▶ GIVEN INSTRUCTION:
Can you recast every line of the material below as a Markdown table, with the row number under "Row" and the line itself under "Line", skipping blank lines?

======== DATA TO PROCESS ========

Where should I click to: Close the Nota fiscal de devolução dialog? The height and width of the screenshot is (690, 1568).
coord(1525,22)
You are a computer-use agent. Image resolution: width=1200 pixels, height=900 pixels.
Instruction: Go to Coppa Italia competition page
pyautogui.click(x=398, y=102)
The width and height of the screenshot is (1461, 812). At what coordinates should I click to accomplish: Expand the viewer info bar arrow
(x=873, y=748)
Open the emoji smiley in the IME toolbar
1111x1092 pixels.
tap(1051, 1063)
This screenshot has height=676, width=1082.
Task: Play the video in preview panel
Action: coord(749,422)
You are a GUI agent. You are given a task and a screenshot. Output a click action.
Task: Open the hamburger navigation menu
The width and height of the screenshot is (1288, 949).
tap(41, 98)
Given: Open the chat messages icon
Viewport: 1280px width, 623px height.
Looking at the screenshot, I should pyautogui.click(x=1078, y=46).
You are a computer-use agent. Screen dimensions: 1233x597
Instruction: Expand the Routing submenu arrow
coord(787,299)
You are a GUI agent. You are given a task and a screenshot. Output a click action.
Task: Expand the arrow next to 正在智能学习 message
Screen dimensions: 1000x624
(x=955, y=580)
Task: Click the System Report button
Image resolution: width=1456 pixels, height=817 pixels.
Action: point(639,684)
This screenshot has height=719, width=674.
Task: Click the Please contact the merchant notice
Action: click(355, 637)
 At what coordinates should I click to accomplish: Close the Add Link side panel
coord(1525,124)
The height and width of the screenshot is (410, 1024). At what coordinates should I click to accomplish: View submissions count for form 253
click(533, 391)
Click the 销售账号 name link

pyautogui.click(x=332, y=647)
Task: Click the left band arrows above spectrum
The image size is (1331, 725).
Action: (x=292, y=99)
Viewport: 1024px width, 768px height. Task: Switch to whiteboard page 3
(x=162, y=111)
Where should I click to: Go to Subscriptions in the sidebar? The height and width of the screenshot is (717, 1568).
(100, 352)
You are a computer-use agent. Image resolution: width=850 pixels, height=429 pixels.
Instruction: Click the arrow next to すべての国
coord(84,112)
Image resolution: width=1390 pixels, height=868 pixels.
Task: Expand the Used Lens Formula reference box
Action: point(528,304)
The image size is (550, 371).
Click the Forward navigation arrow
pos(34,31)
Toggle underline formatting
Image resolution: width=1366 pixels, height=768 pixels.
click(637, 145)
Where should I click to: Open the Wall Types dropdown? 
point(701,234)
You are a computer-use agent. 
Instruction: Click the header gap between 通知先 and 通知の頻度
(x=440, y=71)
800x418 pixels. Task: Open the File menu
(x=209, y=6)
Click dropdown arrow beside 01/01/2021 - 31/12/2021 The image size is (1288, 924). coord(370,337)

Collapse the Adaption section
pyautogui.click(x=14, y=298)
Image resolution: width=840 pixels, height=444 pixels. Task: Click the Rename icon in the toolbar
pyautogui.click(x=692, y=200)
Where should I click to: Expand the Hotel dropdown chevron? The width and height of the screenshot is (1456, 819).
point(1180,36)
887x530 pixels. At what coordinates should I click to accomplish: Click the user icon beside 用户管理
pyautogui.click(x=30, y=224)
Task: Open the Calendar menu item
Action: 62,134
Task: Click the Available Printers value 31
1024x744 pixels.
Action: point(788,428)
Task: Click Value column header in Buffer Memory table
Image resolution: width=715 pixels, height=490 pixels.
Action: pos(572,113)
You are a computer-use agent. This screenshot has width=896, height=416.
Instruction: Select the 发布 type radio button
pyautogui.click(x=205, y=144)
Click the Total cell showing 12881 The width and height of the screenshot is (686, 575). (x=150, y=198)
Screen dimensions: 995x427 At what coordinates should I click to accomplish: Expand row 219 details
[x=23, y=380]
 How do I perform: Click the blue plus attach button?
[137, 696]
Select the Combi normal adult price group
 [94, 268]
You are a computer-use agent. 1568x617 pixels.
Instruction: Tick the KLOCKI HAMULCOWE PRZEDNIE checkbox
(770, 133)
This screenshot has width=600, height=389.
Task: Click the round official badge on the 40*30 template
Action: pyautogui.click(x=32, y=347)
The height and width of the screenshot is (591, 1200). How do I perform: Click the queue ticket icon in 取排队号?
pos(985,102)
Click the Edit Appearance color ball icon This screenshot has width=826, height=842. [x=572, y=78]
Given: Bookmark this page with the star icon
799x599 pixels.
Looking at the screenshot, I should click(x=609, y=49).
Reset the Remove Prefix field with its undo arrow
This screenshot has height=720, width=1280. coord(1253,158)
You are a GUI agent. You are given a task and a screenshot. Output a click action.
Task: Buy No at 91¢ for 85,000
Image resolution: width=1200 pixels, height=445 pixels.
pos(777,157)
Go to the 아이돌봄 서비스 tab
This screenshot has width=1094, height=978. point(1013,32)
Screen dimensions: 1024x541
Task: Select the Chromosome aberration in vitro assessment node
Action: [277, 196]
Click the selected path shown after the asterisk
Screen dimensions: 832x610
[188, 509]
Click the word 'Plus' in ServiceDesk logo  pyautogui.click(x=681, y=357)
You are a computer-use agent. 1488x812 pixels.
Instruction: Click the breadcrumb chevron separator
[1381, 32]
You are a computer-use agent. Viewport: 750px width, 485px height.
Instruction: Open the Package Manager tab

========

▶ RESPONSE:
| Row | Line |
|---|---|
| 1 | Where should I click to: Close the Nota fiscal de devolução dialog? The height and width of the screenshot is (690, 1568). |
| 2 | coord(1525,22) |
| 3 | You are a computer-use agent. Image resolution: width=1200 pixels, height=900 pixels. |
| 4 | Instruction: Go to Coppa Italia competition page |
| 5 | pyautogui.click(x=398, y=102) |
| 6 | The width and height of the screenshot is (1461, 812). At what coordinates should I click to accomplish: Expand the viewer info bar arrow |
| 7 | (x=873, y=748) |
| 8 | Open the emoji smiley in the IME toolbar |
| 9 | 1111x1092 pixels. |
| 10 | tap(1051, 1063) |
| 11 | This screenshot has height=676, width=1082. |
| 12 | Task: Play the video in preview panel |
| 13 | Action: coord(749,422) |
| 14 | You are a GUI agent. You are given a task and a screenshot. Output a click action. |
| 15 | Task: Open the hamburger navigation menu |
| 16 | The width and height of the screenshot is (1288, 949). |
| 17 | tap(41, 98) |
| 18 | Given: Open the chat messages icon |
| 19 | Viewport: 1280px width, 623px height. |
| 20 | Looking at the screenshot, I should pyautogui.click(x=1078, y=46). |
| 21 | You are a computer-use agent. Screen dimensions: 1233x597 |
| 22 | Instruction: Expand the Routing submenu arrow |
| 23 | coord(787,299) |
| 24 | You are a GUI agent. You are given a task and a screenshot. Output a click action. |
| 25 | Task: Expand the arrow next to 正在智能学习 message |
| 26 | Screen dimensions: 1000x624 |
| 27 | (x=955, y=580) |
| 28 | Task: Click the System Report button |
| 29 | Image resolution: width=1456 pixels, height=817 pixels. |
| 30 | Action: point(639,684) |
| 31 | This screenshot has height=719, width=674. |
| 32 | Task: Click the Please contact the merchant notice |
| 33 | Action: click(355, 637) |
| 34 |  At what coordinates should I click to accomplish: Close the Add Link side panel |
| 35 | coord(1525,124) |
| 36 | The height and width of the screenshot is (410, 1024). At what coordinates should I click to accomplish: View submissions count for form 253 |
| 37 | click(533, 391) |
| 38 | Click the 销售账号 name link |
| 39 | pyautogui.click(x=332, y=647) |
| 40 | Task: Click the left band arrows above spectrum |
| 41 | The image size is (1331, 725). |
| 42 | Action: (x=292, y=99) |
| 43 | Viewport: 1024px width, 768px height. Task: Switch to whiteboard page 3 |
| 44 | (x=162, y=111) |
| 45 | Where should I click to: Go to Subscriptions in the sidebar? The height and width of the screenshot is (717, 1568). |
| 46 | (100, 352) |
| 47 | You are a computer-use agent. Image resolution: width=850 pixels, height=429 pixels. |
| 48 | Instruction: Click the arrow next to すべての国 |
| 49 | coord(84,112) |
| 50 | Image resolution: width=1390 pixels, height=868 pixels. |
| 51 | Task: Expand the Used Lens Formula reference box |
| 52 | Action: point(528,304) |
| 53 | The image size is (550, 371). |
| 54 | Click the Forward navigation arrow |
| 55 | pos(34,31) |
| 56 | Toggle underline formatting |
| 57 | Image resolution: width=1366 pixels, height=768 pixels. |
| 58 | click(637, 145) |
| 59 | Where should I click to: Open the Wall Types dropdown?  |
| 60 | point(701,234) |
| 61 | You are a computer-use agent.  |
| 62 | Instruction: Click the header gap between 通知先 and 通知の頻度 |
| 63 | (x=440, y=71) |
| 64 | 800x418 pixels. Task: Open the File menu |
| 65 | (x=209, y=6) |
| 66 | Click dropdown arrow beside 01/01/2021 - 31/12/2021 The image size is (1288, 924). coord(370,337) |
| 67 | Collapse the Adaption section |
| 68 | pyautogui.click(x=14, y=298) |
| 69 | Image resolution: width=840 pixels, height=444 pixels. Task: Click the Rename icon in the toolbar |
| 70 | pyautogui.click(x=692, y=200) |
| 71 | Where should I click to: Expand the Hotel dropdown chevron? The width and height of the screenshot is (1456, 819). |
| 72 | point(1180,36) |
| 73 | 887x530 pixels. At what coordinates should I click to accomplish: Click the user icon beside 用户管理 |
| 74 | pyautogui.click(x=30, y=224) |
| 75 | Task: Open the Calendar menu item |
| 76 | Action: 62,134 |
| 77 | Task: Click the Available Printers value 31 |
| 78 | 1024x744 pixels. |
| 79 | Action: point(788,428) |
| 80 | Task: Click Value column header in Buffer Memory table |
| 81 | Image resolution: width=715 pixels, height=490 pixels. |
| 82 | Action: pos(572,113) |
| 83 | You are a computer-use agent. This screenshot has width=896, height=416. |
| 84 | Instruction: Select the 发布 type radio button |
| 85 | pyautogui.click(x=205, y=144) |
| 86 | Click the Total cell showing 12881 The width and height of the screenshot is (686, 575). (x=150, y=198) |
| 87 | Screen dimensions: 995x427 At what coordinates should I click to accomplish: Expand row 219 details |
| 88 | [x=23, y=380] |
| 89 |  How do I perform: Click the blue plus attach button? |
| 90 | [137, 696] |
| 91 | Select the Combi normal adult price group |
| 92 |  [94, 268] |
| 93 | You are a computer-use agent. 1568x617 pixels. |
| 94 | Instruction: Tick the KLOCKI HAMULCOWE PRZEDNIE checkbox |
| 95 | (770, 133) |
| 96 | This screenshot has width=600, height=389. |
| 97 | Task: Click the round official badge on the 40*30 template |
| 98 | Action: pyautogui.click(x=32, y=347) |
| 99 | The height and width of the screenshot is (591, 1200). How do I perform: Click the queue ticket icon in 取排队号? |
| 100 | pos(985,102) |
| 101 | Click the Edit Appearance color ball icon This screenshot has width=826, height=842. [x=572, y=78] |
| 102 | Given: Bookmark this page with the star icon |
| 103 | 799x599 pixels. |
| 104 | Looking at the screenshot, I should click(x=609, y=49). |
| 105 | Reset the Remove Prefix field with its undo arrow |
| 106 | This screenshot has height=720, width=1280. coord(1253,158) |
| 107 | You are a GUI agent. You are given a task and a screenshot. Output a click action. |
| 108 | Task: Buy No at 91¢ for 85,000 |
| 109 | Image resolution: width=1200 pixels, height=445 pixels. |
| 110 | pos(777,157) |
| 111 | Go to the 아이돌봄 서비스 tab |
| 112 | This screenshot has width=1094, height=978. point(1013,32) |
| 113 | Screen dimensions: 1024x541 |
| 114 | Task: Select the Chromosome aberration in vitro assessment node |
| 115 | Action: [277, 196] |
| 116 | Click the selected path shown after the asterisk |
| 117 | Screen dimensions: 832x610 |
| 118 | [188, 509] |
| 119 | Click the word 'Plus' in ServiceDesk logo  pyautogui.click(x=681, y=357) |
| 120 | You are a computer-use agent. 1488x812 pixels. |
| 121 | Instruction: Click the breadcrumb chevron separator |
| 122 | [1381, 32] |
| 123 | You are a computer-use agent. Viewport: 750px width, 485px height. |
| 124 | Instruction: Open the Package Manager tab |